═════ Data supplied ═════

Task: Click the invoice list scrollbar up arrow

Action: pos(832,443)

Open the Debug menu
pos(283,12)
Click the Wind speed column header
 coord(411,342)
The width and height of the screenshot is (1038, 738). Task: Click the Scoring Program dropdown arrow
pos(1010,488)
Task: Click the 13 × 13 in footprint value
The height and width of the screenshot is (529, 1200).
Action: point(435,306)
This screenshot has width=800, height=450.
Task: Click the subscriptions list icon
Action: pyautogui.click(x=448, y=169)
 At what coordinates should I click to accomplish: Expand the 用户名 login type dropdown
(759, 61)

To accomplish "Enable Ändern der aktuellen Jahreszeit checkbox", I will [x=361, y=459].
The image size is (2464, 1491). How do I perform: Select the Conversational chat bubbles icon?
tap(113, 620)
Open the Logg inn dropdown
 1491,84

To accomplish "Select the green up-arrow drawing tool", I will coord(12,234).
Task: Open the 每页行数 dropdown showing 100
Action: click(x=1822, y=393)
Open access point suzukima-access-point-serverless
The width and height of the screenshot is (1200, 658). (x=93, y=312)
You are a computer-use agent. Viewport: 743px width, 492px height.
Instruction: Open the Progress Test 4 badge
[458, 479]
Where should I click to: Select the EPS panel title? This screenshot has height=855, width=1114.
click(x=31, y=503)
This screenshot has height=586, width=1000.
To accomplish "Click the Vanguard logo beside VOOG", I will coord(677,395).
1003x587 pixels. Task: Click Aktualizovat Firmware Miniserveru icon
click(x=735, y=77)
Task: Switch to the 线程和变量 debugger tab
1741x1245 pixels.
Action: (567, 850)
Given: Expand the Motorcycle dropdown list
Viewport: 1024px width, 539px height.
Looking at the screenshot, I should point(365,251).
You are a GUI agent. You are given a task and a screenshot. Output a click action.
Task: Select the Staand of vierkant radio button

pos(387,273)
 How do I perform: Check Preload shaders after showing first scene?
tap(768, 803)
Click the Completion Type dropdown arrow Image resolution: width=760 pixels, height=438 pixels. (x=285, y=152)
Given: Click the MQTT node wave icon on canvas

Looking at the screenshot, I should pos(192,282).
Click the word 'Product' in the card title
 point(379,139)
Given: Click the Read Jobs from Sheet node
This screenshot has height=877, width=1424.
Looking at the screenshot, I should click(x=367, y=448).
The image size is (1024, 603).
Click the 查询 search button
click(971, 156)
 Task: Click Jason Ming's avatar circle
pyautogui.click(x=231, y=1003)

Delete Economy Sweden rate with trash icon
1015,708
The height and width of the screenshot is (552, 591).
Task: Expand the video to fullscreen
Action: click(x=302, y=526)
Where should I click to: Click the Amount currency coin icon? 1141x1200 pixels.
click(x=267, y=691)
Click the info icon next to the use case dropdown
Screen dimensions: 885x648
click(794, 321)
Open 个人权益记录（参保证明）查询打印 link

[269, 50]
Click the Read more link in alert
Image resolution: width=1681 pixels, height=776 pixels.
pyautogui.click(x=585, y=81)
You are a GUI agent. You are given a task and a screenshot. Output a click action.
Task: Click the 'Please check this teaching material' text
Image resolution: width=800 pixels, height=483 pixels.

═════

What is needed -> What is needed is an exact copy of every entry above.

Exercise solution ->
Task: Click the invoice list scrollbar up arrow

Action: pos(832,443)

Open the Debug menu
pos(283,12)
Click the Wind speed column header
 coord(411,342)
The width and height of the screenshot is (1038, 738). Task: Click the Scoring Program dropdown arrow
pos(1010,488)
Task: Click the 13 × 13 in footprint value
The height and width of the screenshot is (529, 1200).
Action: point(435,306)
This screenshot has width=800, height=450.
Task: Click the subscriptions list icon
Action: pyautogui.click(x=448, y=169)
 At what coordinates should I click to accomplish: Expand the 用户名 login type dropdown
(759, 61)

To accomplish "Enable Ändern der aktuellen Jahreszeit checkbox", I will [x=361, y=459].
The image size is (2464, 1491). How do I perform: Select the Conversational chat bubbles icon?
tap(113, 620)
Open the Logg inn dropdown
 1491,84

To accomplish "Select the green up-arrow drawing tool", I will coord(12,234).
Task: Open the 每页行数 dropdown showing 100
Action: click(x=1822, y=393)
Open access point suzukima-access-point-serverless
The width and height of the screenshot is (1200, 658). (x=93, y=312)
You are a computer-use agent. Viewport: 743px width, 492px height.
Instruction: Open the Progress Test 4 badge
[458, 479]
Where should I click to: Select the EPS panel title? This screenshot has height=855, width=1114.
click(x=31, y=503)
This screenshot has height=586, width=1000.
To accomplish "Click the Vanguard logo beside VOOG", I will coord(677,395).
1003x587 pixels. Task: Click Aktualizovat Firmware Miniserveru icon
click(x=735, y=77)
Task: Switch to the 线程和变量 debugger tab
1741x1245 pixels.
Action: (567, 850)
Given: Expand the Motorcycle dropdown list
Viewport: 1024px width, 539px height.
Looking at the screenshot, I should point(365,251).
You are a GUI agent. You are given a task and a screenshot. Output a click action.
Task: Select the Staand of vierkant radio button

pos(387,273)
 How do I perform: Check Preload shaders after showing first scene?
tap(768, 803)
Click the Completion Type dropdown arrow Image resolution: width=760 pixels, height=438 pixels. (x=285, y=152)
Given: Click the MQTT node wave icon on canvas

Looking at the screenshot, I should pos(192,282).
Click the word 'Product' in the card title
 point(379,139)
Given: Click the Read Jobs from Sheet node
This screenshot has height=877, width=1424.
Looking at the screenshot, I should click(x=367, y=448).
The image size is (1024, 603).
Click the 查询 search button
click(971, 156)
 Task: Click Jason Ming's avatar circle
pyautogui.click(x=231, y=1003)

Delete Economy Sweden rate with trash icon
1015,708
The height and width of the screenshot is (552, 591).
Task: Expand the video to fullscreen
Action: click(x=302, y=526)
Where should I click to: Click the Amount currency coin icon? 1141x1200 pixels.
click(x=267, y=691)
Click the info icon next to the use case dropdown
Screen dimensions: 885x648
click(794, 321)
Open 个人权益记录（参保证明）查询打印 link

[269, 50]
Click the Read more link in alert
Image resolution: width=1681 pixels, height=776 pixels.
pyautogui.click(x=585, y=81)
You are a GUI agent. You are given a task and a screenshot. Output a click action.
Task: Click the 'Please check this teaching material' text
Image resolution: width=800 pixels, height=483 pixels.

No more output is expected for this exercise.